The biggest concern about putting USGS in charge of future Landsats is that the satellite program will overwhelm other USGS priorities. NOAA, which operates the nation's weather satellites and certain environmental satellites, currently faces a similar challenge.

Forty percent of NOAA's FY2013 budget request is for satellite systems, imperiling programs for fisheries, coastal zone management and the breadth of other agency programs. To protect the rest of NOAA and express its overall dissatisfaction with how NOAA manages satellite programs, the Senate Appropriations Committee is recommending that NOAA's satellite programs be transferred to NASA.

This is directly opposite of the approach the Obama administration prefers.  It wants the same agency that sets the requirements for satellite systems to be the agency that makes the tough priority decisions when fighting for dollars to meet those requirements. NASA already is the acquisition agent for NOAA's satellites. NOAA knows its user communities and sets the requirements, gets the money from the White House and Congress, and reimburses NASA for acquiring the spacecraft. That was the approach the Obama administration proposed for USGS and Landsat, but Congress rejected it.

 

Time Is Running Out

With planning in limbo for a follow-on spacecraft after the five-year planned life of Landsat 8, the need for the White House to make a decision is imperative and becomes more so each day. Unfortunately, the Obama administration is unlikely to take on the issue in an election year. The latest rumors are that it will only announce a process to eventually make a decision. Whatever course it chooses will need congressional approval, further delaying final resolution.

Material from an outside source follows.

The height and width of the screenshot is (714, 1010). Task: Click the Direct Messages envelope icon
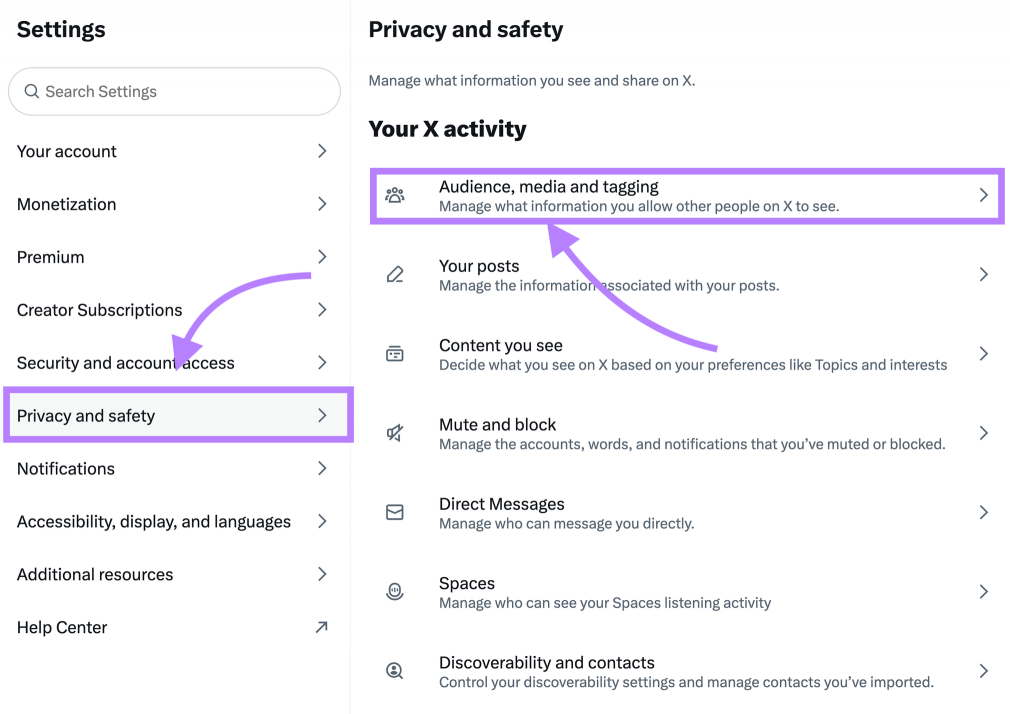[x=394, y=512]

For now, successfully launching Landsat 8 in January 2013 is of key importance. The highly reliable Atlas 5 will be used, so everyone is optimistic the launch won't share the fate of Landsat 6 or NASA's Orbiting Carbon Observatory or GLORY missions, all of which are at the bottom of the Pacific. Perhaps once Landsat 8 is in orbit and its five-year design lifetime clock starts ticking, the program's future will receive the attention it needs and deserves.